Najwyższa Izba Kontroli ocenia negatywnie zapewnienie przez PKP PLK bezpieczeństwa w ruchu kolejowym. Z powodu wieloletnich zaniedbań linie kolejowe, rozjazdy i stacje są w złym stanie.
60 proc. linii kolejowych i 30 proc. rozjazdów funkcjonuje tylko pod warunkiem ograniczenia przez pociągi prędkości.
Awarie PKP PLK usuwa ze znaczną zwłoką sięgająca od 8 do 24 miesięcy. W związku z tym w miejsce bezpiecznych procedur uwzględniających użycie nowoczesnego sprzętu, długotrwale stosowane są procedury awaryjne o najmniejszym stopniu ochrony przed wypadkami (np. Sygnały zastępcze).
PKP PLK zaniedbuje audyty zarządzania bezpieczeństwem. Jeśli kontrole są przeprowadzane, to realizacja zaleceń przeciąga się i trwa od 7 do 18 miesięcy.

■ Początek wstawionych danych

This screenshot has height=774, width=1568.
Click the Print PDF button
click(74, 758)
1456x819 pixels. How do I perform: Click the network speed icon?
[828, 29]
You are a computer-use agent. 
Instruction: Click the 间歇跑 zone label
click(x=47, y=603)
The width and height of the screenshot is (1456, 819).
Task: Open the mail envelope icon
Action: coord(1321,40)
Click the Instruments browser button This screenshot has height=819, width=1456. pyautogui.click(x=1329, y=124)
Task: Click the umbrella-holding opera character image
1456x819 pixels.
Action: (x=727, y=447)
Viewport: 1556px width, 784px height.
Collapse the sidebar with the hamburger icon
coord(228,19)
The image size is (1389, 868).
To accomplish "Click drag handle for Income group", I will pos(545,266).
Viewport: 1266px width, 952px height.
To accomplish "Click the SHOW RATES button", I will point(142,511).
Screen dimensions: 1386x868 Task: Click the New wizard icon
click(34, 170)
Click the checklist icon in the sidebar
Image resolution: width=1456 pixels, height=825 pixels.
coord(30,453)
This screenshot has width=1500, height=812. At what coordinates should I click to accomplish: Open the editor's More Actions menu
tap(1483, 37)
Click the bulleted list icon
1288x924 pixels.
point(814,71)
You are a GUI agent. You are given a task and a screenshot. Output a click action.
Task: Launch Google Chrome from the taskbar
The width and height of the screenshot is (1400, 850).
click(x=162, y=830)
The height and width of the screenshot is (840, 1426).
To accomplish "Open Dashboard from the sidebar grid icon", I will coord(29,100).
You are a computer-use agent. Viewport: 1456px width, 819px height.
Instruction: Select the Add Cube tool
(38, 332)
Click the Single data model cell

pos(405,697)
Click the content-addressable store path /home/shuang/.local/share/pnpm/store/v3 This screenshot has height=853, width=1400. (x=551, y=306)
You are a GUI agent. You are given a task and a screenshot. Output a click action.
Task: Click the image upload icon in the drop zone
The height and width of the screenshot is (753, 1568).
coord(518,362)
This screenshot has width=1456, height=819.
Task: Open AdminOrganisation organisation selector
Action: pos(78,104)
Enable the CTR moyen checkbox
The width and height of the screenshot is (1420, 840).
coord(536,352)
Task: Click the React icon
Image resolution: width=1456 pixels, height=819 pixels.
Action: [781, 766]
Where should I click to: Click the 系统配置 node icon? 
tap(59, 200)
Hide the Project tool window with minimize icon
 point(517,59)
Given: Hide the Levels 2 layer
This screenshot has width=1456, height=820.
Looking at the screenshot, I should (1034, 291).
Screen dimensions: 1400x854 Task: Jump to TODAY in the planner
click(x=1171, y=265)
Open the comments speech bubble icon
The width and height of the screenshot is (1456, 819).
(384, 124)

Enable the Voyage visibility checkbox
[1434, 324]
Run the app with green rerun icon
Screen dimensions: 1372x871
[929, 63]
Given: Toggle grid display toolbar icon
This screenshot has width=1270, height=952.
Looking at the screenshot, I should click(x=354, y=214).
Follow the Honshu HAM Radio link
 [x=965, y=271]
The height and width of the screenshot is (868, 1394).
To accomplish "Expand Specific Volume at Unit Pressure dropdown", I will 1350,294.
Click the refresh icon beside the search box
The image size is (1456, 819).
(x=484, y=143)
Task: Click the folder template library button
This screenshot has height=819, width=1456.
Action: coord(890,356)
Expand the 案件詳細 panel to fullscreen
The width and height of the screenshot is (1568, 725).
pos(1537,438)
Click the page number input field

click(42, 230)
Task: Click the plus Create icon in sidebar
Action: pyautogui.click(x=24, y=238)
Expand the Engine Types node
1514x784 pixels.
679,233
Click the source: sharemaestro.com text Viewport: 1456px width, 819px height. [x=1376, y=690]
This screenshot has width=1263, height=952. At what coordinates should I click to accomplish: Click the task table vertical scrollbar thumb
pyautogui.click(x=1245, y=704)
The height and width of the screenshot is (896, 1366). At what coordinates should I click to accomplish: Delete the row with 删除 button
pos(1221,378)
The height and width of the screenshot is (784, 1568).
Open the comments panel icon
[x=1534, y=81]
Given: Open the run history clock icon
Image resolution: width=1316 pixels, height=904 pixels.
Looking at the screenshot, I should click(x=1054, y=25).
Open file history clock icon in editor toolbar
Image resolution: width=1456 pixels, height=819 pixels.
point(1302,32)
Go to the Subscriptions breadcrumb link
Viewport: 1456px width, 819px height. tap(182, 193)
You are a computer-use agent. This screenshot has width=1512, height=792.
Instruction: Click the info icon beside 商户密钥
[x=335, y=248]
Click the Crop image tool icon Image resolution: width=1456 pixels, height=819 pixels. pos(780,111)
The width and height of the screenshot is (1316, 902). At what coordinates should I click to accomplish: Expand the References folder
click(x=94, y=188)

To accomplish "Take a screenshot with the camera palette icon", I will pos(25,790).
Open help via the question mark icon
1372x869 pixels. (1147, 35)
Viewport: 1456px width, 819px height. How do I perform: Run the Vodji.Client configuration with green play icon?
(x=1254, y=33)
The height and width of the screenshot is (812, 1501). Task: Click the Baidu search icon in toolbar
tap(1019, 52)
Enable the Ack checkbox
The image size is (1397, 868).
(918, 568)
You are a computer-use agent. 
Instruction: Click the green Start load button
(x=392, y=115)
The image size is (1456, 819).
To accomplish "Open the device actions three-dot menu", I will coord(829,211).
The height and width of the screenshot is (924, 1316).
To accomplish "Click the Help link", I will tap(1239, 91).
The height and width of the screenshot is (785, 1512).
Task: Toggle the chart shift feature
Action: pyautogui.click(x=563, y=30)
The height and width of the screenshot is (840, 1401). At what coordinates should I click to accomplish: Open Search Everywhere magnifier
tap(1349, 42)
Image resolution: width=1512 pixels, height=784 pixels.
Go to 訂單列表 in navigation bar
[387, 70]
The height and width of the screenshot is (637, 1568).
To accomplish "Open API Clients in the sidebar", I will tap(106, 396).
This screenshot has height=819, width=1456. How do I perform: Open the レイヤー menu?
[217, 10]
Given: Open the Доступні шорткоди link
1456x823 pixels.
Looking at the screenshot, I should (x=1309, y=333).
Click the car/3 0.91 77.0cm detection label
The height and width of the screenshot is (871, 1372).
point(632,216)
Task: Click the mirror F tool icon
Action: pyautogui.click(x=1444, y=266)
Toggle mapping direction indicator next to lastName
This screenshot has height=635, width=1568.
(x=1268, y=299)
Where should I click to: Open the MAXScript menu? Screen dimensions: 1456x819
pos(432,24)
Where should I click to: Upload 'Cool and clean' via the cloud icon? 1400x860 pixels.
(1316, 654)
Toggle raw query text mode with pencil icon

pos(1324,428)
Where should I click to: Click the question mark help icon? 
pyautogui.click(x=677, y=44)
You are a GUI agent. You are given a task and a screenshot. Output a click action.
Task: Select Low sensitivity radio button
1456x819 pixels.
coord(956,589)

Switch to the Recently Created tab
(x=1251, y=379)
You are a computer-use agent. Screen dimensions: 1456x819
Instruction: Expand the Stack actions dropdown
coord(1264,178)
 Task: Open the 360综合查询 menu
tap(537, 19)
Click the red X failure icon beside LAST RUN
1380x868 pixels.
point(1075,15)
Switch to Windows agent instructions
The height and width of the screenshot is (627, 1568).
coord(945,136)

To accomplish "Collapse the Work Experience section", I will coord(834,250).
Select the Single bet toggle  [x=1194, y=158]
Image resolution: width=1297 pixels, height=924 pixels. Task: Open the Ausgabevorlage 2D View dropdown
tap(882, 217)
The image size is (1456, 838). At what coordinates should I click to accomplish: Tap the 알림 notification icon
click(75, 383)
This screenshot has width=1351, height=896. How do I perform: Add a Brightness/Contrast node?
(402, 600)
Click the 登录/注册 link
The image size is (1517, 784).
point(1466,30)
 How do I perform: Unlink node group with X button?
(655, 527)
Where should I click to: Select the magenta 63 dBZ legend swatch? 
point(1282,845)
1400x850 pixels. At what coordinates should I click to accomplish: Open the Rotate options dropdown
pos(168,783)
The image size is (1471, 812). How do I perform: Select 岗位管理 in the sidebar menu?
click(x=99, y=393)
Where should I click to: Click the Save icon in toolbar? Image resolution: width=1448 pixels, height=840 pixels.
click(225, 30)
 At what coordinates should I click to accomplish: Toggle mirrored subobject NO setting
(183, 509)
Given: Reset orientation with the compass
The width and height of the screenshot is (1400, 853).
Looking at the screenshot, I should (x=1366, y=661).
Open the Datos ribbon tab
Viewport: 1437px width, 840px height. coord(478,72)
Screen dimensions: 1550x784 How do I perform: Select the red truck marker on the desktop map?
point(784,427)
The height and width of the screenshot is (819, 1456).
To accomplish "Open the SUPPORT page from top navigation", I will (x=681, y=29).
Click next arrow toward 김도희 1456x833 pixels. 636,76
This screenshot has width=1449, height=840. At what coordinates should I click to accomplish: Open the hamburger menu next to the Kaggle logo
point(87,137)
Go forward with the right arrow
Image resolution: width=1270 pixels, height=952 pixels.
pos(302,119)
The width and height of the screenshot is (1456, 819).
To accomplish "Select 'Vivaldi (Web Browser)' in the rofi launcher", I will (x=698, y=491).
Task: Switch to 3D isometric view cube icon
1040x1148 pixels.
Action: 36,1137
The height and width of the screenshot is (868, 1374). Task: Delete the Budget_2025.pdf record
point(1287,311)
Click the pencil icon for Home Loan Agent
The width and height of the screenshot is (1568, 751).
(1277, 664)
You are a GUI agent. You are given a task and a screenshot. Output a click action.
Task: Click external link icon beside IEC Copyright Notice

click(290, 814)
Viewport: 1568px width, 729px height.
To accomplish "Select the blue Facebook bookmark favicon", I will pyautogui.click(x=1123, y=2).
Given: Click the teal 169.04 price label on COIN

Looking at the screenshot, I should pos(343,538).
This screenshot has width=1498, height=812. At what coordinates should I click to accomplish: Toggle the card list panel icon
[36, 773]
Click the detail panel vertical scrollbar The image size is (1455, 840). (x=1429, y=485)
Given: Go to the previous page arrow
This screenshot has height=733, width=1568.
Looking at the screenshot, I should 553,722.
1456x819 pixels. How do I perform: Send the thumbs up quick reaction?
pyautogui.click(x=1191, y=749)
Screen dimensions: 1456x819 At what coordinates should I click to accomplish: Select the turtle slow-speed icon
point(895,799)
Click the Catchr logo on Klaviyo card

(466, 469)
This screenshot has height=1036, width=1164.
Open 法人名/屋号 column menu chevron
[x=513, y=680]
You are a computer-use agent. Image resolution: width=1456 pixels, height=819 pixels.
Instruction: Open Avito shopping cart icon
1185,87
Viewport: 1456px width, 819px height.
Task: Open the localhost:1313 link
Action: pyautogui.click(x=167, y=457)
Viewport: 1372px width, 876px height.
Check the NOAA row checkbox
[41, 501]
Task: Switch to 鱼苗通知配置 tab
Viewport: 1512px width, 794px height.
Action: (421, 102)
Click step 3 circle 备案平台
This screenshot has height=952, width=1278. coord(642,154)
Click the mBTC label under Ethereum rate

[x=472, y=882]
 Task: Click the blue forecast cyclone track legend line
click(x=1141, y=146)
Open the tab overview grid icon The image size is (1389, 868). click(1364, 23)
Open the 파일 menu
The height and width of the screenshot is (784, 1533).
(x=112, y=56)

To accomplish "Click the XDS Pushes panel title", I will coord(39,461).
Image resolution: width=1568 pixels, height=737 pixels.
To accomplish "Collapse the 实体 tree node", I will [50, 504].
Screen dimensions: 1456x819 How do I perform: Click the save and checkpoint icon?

Pełen raport w sprawie bezpieczeństwa na kolei NIK przedstawi pod koniec maja 2013 roku. W ramach tej samej kontroli różne spółki grupy PKP otrzymały różne oceny w zakresie procedur bezpieczeństwa. PKP PLK – negatywną, ale PKP Intercity – pozytywną z nieprawidłowościami.